Volume snapshot improvements

https://blueprints.launchpad.net/nova/+spec/volume-snapshot-improvements

This spec covers a few updates to the volume snapshot create and delete operations in the libvirt volume driver. These are needed to fix up some issues in Nova/Cinder related to volume file format handling and API cleanup.

Problem description

Nova does not currently pass enough information back to Cinder when manipulating snapshot files. Cinder needs to keep track of the format of each file (raw, qcow2, vhd, etc.) to maintain security and data integrity. Currently it has to guess about the outcome of a snapshot operation for this information.

Nova currently sends a hard-coded ‘90%’ progress value to indicate a state transition at the end of a snapshot operation. This should be replaced with something more generic that does not overload the progress field.

Use Cases

Deployer: Currently if a user writes a qcow2 header into a volume on certain Cinder volume drives, the volume may be marked as unusable. This work will fix things so that Cinder can avoid having to invalidate volumes in this scenario.

Deployer: Increased (theoretical) security since Cinder doesn’t have to use heuristics for the above check.

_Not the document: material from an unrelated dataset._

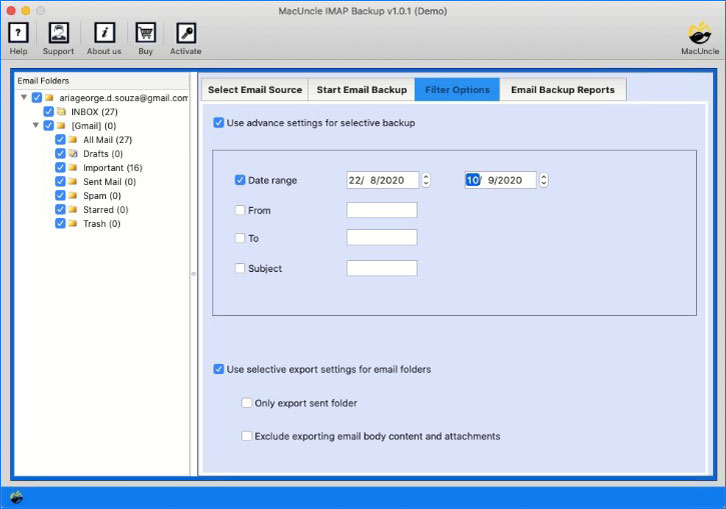Enable the Subject filter checkbox
Viewport: 726px width, 509px height.
coord(240,268)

Developer: API between Cinder and Nova becomes more clear (no magic progress value)

Project Priority

None. This is primarily a maintainablity/reliability issue.

Proposed change

File format tracking

Each time a volume snapshot create or delete operation occurs, add file format information about the changed files to the status update sent back to Cinder. (This is currently only used in the libvirt volume driver for file-based volume drivers but nothing prevents it from being more general.)

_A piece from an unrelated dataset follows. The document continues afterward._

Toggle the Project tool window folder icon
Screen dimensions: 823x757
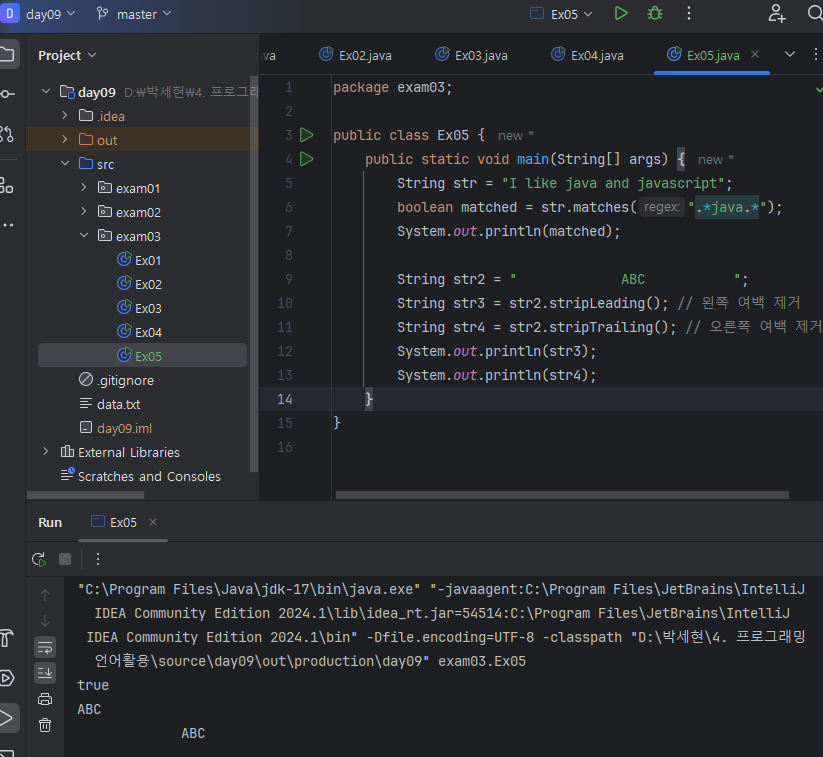(8, 54)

For the libvirt volume driver, this information can be obtained by querying the instance VM’s disk backing chain information via the domain.XMLDesc() output.

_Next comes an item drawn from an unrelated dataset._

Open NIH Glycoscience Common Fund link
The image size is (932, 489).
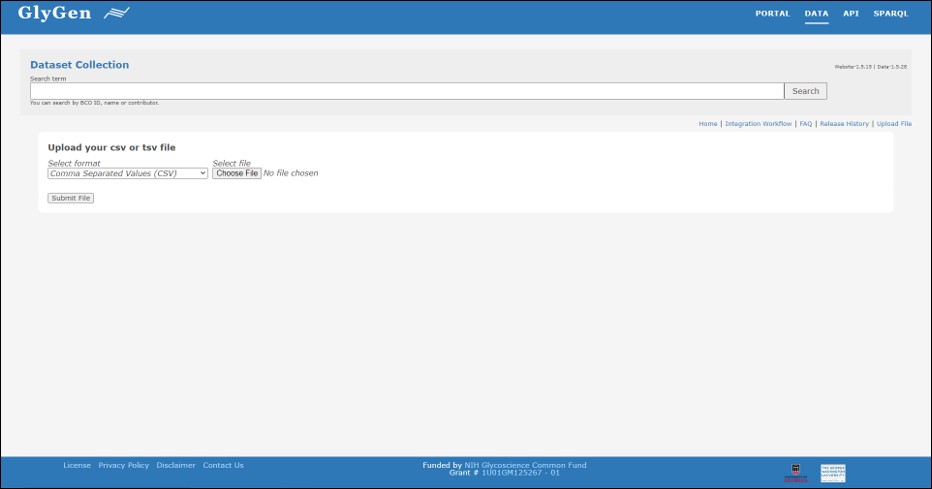coord(525,465)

For snapshot_create, determine the format of the new file, return this from _volume_snapshot_create() and add a dict such as:: ‘file_format’: { ‘volume-1234.snapshot-abcd’: ‘qcow2’ } to the _volume_update_snapshot_status() call.

For snapshot_delete, determine the format of merge_target_file, or if that is None, file_to_merge, after the snapshot delete, and add that information to the _volume_update_snapshot_status() call:: ‘file_format’: { ‘volume-1234’: ‘qcow2’ }

There may be some cases with old versions of libvirt where this information isn’t explicitly given in the domain information. We can make assumptions in these cases for what format to return based on knowing that performing a blockCommit results in the format of the file being committed to, and a blockRebase results in the format of the file being pulled to.

Progress Updating

For Liberty, continue to send the ‘progress’: ‘90%’ flag in update_snapshot_status for compatibility. (Can be removed in the future.)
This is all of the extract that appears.